(Stored items)
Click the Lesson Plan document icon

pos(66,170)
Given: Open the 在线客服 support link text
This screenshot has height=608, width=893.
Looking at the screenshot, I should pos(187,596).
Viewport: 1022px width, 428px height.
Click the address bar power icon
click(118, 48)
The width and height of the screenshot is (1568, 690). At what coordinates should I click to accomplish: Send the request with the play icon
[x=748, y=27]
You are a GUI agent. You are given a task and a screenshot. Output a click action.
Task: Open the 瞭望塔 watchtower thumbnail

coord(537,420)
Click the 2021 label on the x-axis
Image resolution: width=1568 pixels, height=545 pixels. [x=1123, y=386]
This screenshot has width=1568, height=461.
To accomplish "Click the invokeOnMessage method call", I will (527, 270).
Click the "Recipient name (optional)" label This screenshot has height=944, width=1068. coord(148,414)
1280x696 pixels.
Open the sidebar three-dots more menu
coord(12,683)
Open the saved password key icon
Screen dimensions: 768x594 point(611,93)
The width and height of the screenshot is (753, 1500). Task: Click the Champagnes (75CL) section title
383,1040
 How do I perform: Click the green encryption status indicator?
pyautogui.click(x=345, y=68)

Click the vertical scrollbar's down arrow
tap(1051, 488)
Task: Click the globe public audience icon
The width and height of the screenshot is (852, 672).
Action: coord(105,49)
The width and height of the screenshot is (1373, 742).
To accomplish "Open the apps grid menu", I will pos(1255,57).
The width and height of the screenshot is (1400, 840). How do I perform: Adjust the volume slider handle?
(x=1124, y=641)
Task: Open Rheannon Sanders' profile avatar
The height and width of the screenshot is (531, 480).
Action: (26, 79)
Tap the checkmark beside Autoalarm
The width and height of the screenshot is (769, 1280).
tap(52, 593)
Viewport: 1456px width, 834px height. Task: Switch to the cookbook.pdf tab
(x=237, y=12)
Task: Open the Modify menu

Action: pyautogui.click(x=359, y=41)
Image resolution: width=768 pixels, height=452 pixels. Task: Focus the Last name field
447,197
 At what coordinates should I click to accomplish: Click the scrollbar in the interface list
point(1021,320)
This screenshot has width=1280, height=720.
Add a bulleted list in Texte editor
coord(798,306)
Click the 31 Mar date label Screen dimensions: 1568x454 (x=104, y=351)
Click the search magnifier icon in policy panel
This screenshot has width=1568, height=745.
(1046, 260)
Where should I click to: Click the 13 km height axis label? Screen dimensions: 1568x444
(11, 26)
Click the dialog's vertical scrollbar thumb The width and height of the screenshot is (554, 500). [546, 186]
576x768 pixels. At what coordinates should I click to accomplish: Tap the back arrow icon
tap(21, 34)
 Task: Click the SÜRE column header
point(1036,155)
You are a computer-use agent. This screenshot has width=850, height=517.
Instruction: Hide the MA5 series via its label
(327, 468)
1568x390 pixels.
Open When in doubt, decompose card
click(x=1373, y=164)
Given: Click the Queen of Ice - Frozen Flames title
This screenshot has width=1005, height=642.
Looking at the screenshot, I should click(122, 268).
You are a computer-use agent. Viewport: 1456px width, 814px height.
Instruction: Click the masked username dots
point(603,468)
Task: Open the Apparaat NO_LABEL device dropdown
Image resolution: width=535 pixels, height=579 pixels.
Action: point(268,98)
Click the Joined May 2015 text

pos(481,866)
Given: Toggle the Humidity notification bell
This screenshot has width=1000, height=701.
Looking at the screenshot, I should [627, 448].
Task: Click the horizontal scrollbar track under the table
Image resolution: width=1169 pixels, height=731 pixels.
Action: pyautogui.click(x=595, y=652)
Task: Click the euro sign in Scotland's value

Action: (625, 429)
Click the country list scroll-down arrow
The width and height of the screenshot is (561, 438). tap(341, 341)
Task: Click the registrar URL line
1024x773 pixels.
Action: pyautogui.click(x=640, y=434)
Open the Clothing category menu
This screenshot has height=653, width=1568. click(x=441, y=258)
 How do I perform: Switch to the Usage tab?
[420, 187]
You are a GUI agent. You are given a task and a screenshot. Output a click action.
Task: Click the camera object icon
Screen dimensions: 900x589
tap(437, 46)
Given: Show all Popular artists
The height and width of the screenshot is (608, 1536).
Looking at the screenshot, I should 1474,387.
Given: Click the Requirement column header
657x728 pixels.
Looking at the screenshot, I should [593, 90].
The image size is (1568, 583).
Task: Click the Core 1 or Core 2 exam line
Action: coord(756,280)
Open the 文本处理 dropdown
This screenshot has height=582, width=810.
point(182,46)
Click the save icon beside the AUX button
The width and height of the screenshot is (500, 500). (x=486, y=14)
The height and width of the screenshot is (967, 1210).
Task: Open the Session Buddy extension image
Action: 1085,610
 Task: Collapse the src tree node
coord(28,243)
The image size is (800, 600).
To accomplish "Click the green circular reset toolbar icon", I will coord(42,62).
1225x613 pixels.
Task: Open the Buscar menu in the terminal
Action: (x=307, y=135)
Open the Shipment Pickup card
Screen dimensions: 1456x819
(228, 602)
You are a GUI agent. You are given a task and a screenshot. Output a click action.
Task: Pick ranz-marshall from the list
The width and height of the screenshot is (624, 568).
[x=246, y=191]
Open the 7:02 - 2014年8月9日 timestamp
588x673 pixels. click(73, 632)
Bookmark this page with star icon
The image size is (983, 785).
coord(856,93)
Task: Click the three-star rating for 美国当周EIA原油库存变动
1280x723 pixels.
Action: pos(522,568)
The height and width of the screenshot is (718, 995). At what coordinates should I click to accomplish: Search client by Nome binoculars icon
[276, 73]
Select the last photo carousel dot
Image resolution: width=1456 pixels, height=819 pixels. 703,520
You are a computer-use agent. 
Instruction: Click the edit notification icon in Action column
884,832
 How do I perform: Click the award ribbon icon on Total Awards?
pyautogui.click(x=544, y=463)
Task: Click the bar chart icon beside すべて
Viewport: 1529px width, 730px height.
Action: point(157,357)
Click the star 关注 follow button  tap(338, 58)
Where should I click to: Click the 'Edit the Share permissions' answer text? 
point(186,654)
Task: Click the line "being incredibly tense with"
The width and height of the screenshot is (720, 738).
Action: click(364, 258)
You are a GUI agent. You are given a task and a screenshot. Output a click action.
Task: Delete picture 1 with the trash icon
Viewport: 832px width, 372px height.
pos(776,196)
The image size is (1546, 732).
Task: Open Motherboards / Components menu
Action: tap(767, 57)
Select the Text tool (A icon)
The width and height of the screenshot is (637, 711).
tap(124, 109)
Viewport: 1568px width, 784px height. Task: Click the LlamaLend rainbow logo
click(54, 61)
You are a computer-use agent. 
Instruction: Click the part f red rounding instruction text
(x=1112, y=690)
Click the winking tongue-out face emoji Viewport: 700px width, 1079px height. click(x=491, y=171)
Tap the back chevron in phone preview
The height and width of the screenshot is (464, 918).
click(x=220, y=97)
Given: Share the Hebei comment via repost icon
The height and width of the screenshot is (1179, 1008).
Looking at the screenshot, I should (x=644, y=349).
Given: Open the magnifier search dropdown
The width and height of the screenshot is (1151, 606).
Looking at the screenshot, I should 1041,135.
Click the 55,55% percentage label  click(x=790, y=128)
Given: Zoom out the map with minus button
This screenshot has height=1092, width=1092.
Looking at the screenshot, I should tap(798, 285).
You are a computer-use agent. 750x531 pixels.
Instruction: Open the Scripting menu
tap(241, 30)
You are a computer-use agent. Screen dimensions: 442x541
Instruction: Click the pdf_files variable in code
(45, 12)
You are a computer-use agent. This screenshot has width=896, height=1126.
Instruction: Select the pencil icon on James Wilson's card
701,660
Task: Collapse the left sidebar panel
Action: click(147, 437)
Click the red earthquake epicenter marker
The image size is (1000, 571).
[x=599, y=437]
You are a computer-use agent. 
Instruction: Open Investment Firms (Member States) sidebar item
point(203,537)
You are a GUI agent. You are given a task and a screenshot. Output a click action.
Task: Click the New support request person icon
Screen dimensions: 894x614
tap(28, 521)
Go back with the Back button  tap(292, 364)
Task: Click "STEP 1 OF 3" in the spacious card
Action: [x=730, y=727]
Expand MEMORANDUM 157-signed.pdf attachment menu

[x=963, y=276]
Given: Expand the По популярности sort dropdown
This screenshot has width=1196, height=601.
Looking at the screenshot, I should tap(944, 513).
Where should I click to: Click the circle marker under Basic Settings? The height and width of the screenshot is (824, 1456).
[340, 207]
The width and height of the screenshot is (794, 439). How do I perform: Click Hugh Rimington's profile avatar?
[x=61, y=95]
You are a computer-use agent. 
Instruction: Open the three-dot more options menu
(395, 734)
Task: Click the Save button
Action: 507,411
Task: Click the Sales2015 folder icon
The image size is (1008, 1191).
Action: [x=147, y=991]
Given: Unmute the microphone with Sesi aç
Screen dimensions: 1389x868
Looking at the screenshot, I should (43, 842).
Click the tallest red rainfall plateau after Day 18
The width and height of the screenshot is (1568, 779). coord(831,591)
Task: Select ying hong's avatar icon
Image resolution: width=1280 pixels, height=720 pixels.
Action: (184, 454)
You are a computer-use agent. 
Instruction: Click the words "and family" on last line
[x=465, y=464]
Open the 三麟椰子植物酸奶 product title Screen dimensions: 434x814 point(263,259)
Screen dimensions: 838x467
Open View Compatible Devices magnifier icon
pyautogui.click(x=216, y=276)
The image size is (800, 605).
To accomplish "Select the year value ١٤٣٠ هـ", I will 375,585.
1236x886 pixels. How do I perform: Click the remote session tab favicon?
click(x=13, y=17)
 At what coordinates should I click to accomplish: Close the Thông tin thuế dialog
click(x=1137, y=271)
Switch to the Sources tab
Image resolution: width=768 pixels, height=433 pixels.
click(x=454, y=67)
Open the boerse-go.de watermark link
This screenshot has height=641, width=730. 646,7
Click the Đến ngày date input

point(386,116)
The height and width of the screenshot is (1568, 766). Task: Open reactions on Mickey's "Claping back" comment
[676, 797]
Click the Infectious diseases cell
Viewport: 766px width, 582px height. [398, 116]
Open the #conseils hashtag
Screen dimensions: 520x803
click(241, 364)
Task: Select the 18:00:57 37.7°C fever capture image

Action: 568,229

» Task item
Set down, from the entries above, exactly the lines from the one with "Given: Share the" up to and including the one with "Given: Unmute the microphone with Sesi aç", and no other lines.

» Expected answer
Given: Share the Hebei comment via repost icon
The height and width of the screenshot is (1179, 1008).
Looking at the screenshot, I should (x=644, y=349).
Given: Open the magnifier search dropdown
The width and height of the screenshot is (1151, 606).
Looking at the screenshot, I should 1041,135.
Click the 55,55% percentage label  click(x=790, y=128)
Given: Zoom out the map with minus button
This screenshot has height=1092, width=1092.
Looking at the screenshot, I should tap(798, 285).
You are a computer-use agent. 750x531 pixels.
Instruction: Open the Scripting menu
tap(241, 30)
You are a computer-use agent. Screen dimensions: 442x541
Instruction: Click the pdf_files variable in code
(45, 12)
You are a computer-use agent. This screenshot has width=896, height=1126.
Instruction: Select the pencil icon on James Wilson's card
701,660
Task: Collapse the left sidebar panel
Action: click(147, 437)
Click the red earthquake epicenter marker
The image size is (1000, 571).
[x=599, y=437]
You are a computer-use agent. 
Instruction: Open Investment Firms (Member States) sidebar item
point(203,537)
You are a GUI agent. You are given a task and a screenshot. Output a click action.
Task: Click the New support request person icon
Screen dimensions: 894x614
tap(28, 521)
Go back with the Back button  tap(292, 364)
Task: Click "STEP 1 OF 3" in the spacious card
Action: [x=730, y=727]
Expand MEMORANDUM 157-signed.pdf attachment menu

[x=963, y=276]
Given: Expand the По популярности sort dropdown
This screenshot has width=1196, height=601.
Looking at the screenshot, I should tap(944, 513).
Where should I click to: Click the circle marker under Basic Settings? The height and width of the screenshot is (824, 1456).
[340, 207]
The width and height of the screenshot is (794, 439). How do I perform: Click Hugh Rimington's profile avatar?
[x=61, y=95]
You are a computer-use agent. 
Instruction: Open the three-dot more options menu
(395, 734)
Task: Click the Save button
Action: 507,411
Task: Click the Sales2015 folder icon
The image size is (1008, 1191).
Action: [x=147, y=991]
Given: Unmute the microphone with Sesi aç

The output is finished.